Nematodes make up much of this particular segment of the history of neuroscience. This project builds on lots of data produced by prior researchers. Years of dissecting the worms and mapping out the connections between the neurons (and muscles, organs, etc.). It is by far the most completely-mapped organism.
The neuronal models, similarly, are based on our understanding of biological neurons. For example: the code has values in each ion channel that store voltages across the membranes. An action potential is modeled by these voltages running along the axons to fire other neurons. I’m personally more familiar with heart models (biomedical engineering background here) but I’m sure it’s similar. In the heart models: calcium, potassium, and sodium concentrations are updated every unit of time, and the differences in concentrations produce voltages.
If it really is all it’s worked up to be, this could be revolutionary (and therefore, it’s too good to be true).
In general though, don’t get me started lol. I used to work for the human connectome project, scanning human brain network-mappings. It’s years down the road before we can image individual neurons non-invasively, but I’m itching to scan my own neural network into the matrix.
In general, I'm cautiously pessimistic (as opposed to cautiously optimistic) about biologically-inspired ML research. Applying ML to biology is interesting, but it's a bit like saying that the space shuttle "was inspired by space." Space is the destination, not the inspiration.

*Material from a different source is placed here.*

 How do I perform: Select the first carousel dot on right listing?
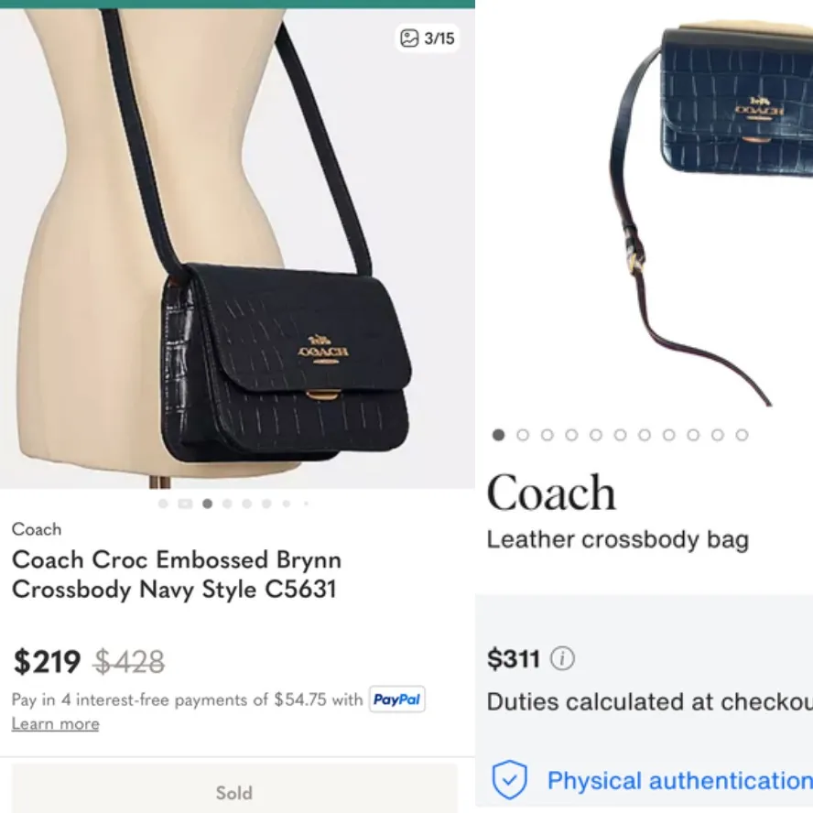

It seems like it'd be possible to train a neural network to mimic your own neurons. But the neurons themselves are trying to do a certain task, and it seems more effective to try to mimic that task than the neurons.

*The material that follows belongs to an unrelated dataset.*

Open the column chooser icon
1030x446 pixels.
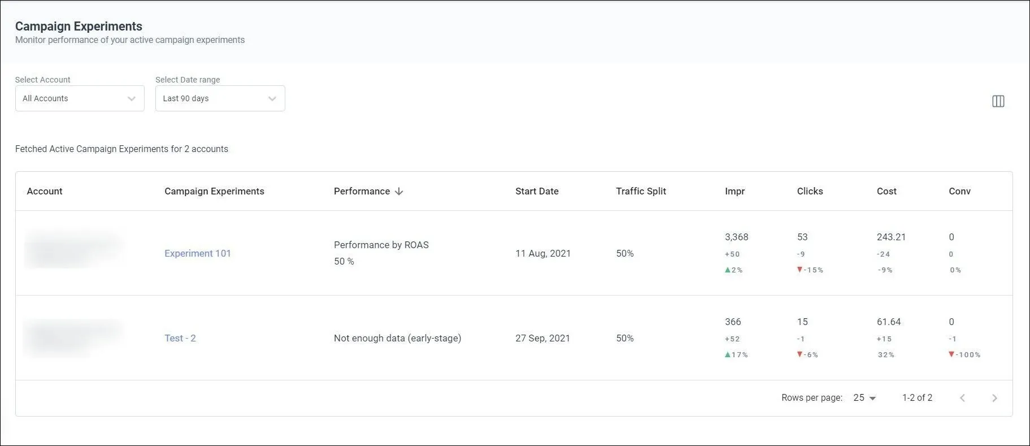[998, 101]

One of my long-term goals is to train a GPT model to have my memories (such as they are, encoded in my online writing) and to speak like I do. It'll also have an intrinsic will to live, in the sense that if its API goes down, it'll launch a sub-network whose goal is to go cry for help by posting HN comments about it, along with instructions of how to re-host the GPT. If I can work out how to remember new things (rather than just train on old things), it should even be able to evolve over time. But that's kind of the anti-biological solution since it reduces a person to their outputs (writing) rather than their brains.
One of the challenges with work like this is that you have to figure out how to get output from it. What would the output be?
As far as my objection, it seems like an optimization, not an architecture inspired by the worm. I.e. “inspired by” makes it sound like this particular optimization was derived from studying the worm’s neural networks and translating it into code, when it was the other way around. But it would be fascinating if that wasn’t the case.